The number of platelets of sample 1 of Examples 16, 19, 20 (627 K / μL ± 2.1%), no significant difference; the number of platelets of sample 1 of Examples 17, 21, 22 (621 K / μL ± 4.0%), no significant Difference; the number of platelets of sample 1 in Examples 18, 23, and 24 (604 K / μL ± 4.5%), no significant difference; showing the dilution step, the dilution solution is physiological saline, reverse osmosis water, or a mixed solution thereof, The protection effect is not much different, but based on the requirement of dry powder purity, it is mixed with reverse osmosis water or reverse osmosis water and physiological saline. The liquid is preferably used to preferably use reverse osmosis water.

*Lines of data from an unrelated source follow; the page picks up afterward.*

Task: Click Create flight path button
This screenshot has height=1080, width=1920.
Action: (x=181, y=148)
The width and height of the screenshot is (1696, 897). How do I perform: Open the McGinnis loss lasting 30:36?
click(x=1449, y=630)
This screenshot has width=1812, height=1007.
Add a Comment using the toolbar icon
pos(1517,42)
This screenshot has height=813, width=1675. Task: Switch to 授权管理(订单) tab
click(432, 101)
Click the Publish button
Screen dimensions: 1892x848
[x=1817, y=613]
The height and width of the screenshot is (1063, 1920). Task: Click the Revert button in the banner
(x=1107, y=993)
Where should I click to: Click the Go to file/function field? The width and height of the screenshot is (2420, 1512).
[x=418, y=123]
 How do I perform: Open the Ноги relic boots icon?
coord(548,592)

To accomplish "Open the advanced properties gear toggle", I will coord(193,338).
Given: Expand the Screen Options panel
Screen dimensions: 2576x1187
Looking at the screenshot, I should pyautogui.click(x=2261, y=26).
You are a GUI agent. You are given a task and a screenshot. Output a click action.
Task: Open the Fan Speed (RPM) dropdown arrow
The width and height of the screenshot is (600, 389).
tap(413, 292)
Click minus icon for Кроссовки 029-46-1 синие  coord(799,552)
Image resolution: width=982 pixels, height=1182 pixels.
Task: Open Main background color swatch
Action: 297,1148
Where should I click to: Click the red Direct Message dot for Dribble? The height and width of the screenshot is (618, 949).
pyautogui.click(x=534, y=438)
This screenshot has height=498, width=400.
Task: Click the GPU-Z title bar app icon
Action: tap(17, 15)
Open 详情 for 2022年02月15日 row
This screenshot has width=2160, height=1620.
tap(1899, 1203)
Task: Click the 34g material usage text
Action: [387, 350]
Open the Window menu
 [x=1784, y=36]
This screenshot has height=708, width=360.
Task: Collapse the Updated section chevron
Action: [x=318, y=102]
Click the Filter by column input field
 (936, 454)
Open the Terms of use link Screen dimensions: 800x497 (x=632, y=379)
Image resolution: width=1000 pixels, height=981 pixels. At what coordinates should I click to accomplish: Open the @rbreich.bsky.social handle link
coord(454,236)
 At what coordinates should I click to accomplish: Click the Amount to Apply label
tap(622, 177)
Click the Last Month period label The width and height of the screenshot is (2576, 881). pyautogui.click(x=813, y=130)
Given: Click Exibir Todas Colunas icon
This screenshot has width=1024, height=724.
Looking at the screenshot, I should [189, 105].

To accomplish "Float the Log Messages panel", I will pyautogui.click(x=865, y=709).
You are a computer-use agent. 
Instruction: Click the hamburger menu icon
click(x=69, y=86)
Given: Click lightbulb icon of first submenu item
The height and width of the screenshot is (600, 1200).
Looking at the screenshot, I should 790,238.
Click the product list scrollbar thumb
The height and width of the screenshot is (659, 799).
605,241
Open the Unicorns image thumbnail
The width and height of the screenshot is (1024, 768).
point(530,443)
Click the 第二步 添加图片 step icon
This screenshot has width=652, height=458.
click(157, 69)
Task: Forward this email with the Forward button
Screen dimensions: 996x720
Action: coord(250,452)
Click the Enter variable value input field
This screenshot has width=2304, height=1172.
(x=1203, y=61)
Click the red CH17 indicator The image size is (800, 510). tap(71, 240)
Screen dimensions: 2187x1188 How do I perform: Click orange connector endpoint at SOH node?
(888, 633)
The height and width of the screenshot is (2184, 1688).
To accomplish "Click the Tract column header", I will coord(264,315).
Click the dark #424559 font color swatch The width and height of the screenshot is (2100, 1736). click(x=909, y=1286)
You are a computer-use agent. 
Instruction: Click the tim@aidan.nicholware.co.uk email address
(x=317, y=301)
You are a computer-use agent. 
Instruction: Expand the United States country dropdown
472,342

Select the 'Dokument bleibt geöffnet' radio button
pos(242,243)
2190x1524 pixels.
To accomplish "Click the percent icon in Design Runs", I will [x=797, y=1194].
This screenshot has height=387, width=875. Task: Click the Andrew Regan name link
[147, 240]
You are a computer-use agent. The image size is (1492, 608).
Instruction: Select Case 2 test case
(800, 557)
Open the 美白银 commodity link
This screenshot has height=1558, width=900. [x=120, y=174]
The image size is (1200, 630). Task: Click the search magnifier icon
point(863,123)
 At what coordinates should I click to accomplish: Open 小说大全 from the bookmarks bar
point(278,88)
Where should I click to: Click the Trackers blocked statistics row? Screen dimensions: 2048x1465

The results of Examples 9-24 show that the number of platelet cells in heterogeneous PRP is higher than the number of platelets in allogeneic and autologous PRP in terms of platelet cell number; allogeneic PRP (source: blood donation center, taken from healthy The number of platelet cells in a donor is usually higher than the number of platelets in the autologous (patient) PRP. Accordingly, in terms of the number of platelet cells in the PRP and the difficulty in obtaining the source, it is preferable to use the allogeneic PRP or the heterogeneous PRP, and the heterogeneous PRP is preferable; but considering the patient's psychology, the autologous PRP or the allogeneic PRP is used. Preferably, autologous PRP is preferred.

Claims (12)

A method for producing a dry powder of a platelet comprising: adding a 0.1 to 10 mM adenosine diphosphate (ADP) solution to a platelet-rich plasma (PRP) of a mammal and stirring it evenly To protect platelets, wherein the ADP is used in an amount of 0.04 to 4 nanomolar ADP per 1 million platelet cells in the PRP; the protected PRP is removed from the plasma layer to obtain a protected platelet layer; The protected platelet layer is chilled to a suitable low temperature and lyophilized to form a platelet dry powder. The manufacturing method according to claim 1, wherein after removing the plasma layer, the diluent is further diluted, wherein the diluent is reverse osmosis water, physiological saline, or a mixture thereof, and diluted after dilution. The platelet content of the liquid is higher than 100 million per ml. The manufacturing method according to claim 2, wherein the diluted diluent has a platelet content of more than 1 billion per ml. The manufacturing method according to claim 1, wherein the PRP is a heterologous PRP, an allogeneic PRP, or an autologous PRP obtained from cattle, pigs, and sheep. The manufacturing method according to claim 1, wherein the ADP solution has a concentration of 0.2 to 5.0 mM. The manufacturing method according to claim 5, wherein the ADP solution has a concentration of 0.5 to 2.0 mM. The manufacturing method according to claim 1, wherein the ADP solution is used in an amount of 0.1 to 2.0 nanomolar ADP per 1 million platelet cells in the PRP. The manufacturing method according to claim 7, wherein the ADP solution is used in an amount of 0.2 to 1.0 nanomolar ADP per 1 million platelet cells in the PRP. The manufacturing method according to claim 1, 2 or 3, wherein the freezing temperature is -10 to -50 °C. The manufacturing method according to claim 9, wherein the freezing temperature is -30 to -40 °C. The manufacturing method according to claim 1, wherein the operating condition of the freeze-drying method is -30 ° C / 20 Pa - 40 ° C / 10 Pa. The manufacturing method according to claim 1, wherein the plasma layer is removed by centrifugation, and the protected PRP is centrifuged at a high speed to remove the plasma layer.